Required tasks -
1 - In the article on service migrations, what does the cashier at counter #2 put up to avoid getting more customers in her queue?
2 - Extract from the article on service migrations the passage between "Here’s what the" and "counter is waiting.", inclusive.
___ Article
Interruption-free service migrations: what you can learn from the cashiers at your local…

Amazon can do it, Google can do it, a lot of others can do it too: interruption-free service migrations.

So why are so many enterprise businesses, banks, and others not able to do it? Why do I still get a notification by my bank that there will be service interruptions between Saturday 4 p.m. and Sunday 10 a.m. Why is there still that senior manager asking the question upon a change request: "will that change be disruptive?" 20 years ago, that might have been a reasonable question, but when was the last time you went to google.com and got a “service down due to maintenance”?

I do not know why we are still talking about this. However, I do know how to do interruption-free service migrations. It’s very simple:

Just watch and learn from the cashiers at your local supermarket

Let’s say they have 4 counters. #1, 2, and 3 are open and have a cashier behind them. Now the cashier behind counter #2 is done for the day and needs a replacement.

Here’s what the cashier won’t do: stop everything, take the cash drawer out, wait for her replacement, who has to put in his cash drawer, all while the whole queue of customers on that counter is waiting.

In fact, this is what will happen: A fourth cashier will open counter #4 and start serving customers. Next, the cashier at counter #2 will put up a closed sign to avoid getting more customers in the queue. She will still serve the remaining customers in her queue. Then she will close it.

Notice how this is a 4-step process:

Open a new service
Route traffic to the new service
Serve all remaining traffic in the old service
Close the old service

Also, notice how this leaves all possibilities open: The cashier at counter #2 could suddenly decide to re-open, or not close at all, while the cashier at counter #4 still serves. Or the cashier at counter #4 could decide that it wasn’t a good idea, put a closed sign and leave after the remaining queue was served. It’s all seamless.

Production Systems

So why do we still have these nail-biting upgrade processes in production systems? These all-or-nothing-high-risk-no-rollback upgrade processes, potentially with service interruption, when those cashiers provide us with the perfect blueprint of how to do it?

Okay — I do realize that production systems are a bit more complex than what I described above. But as always, the way to deal with complexity, is to break it down into small, digestible chunks. This is the hard part. Once that is done, any service upgrade can be done gradually with low-risk and rollback at any point in time, just like the cashiers could do it above.

Let me try to use some examples in the following to make my point clear.
______
___ Given information
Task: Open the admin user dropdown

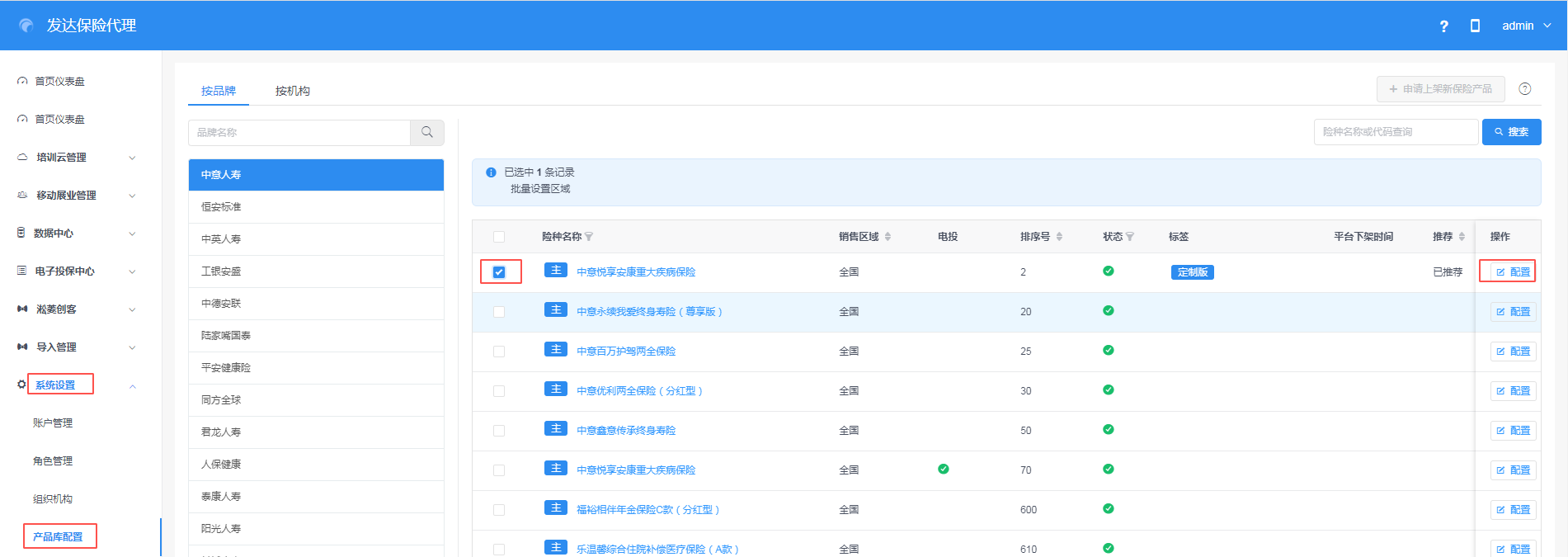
______
Task-by-task results -
1 - A closed sign.

2 -
Here’s what the cashier won’t do: stop everything, take the cash drawer out, wait for her replacement, who has to put in his cash drawer, all while the whole queue of customers on that counter is waiting.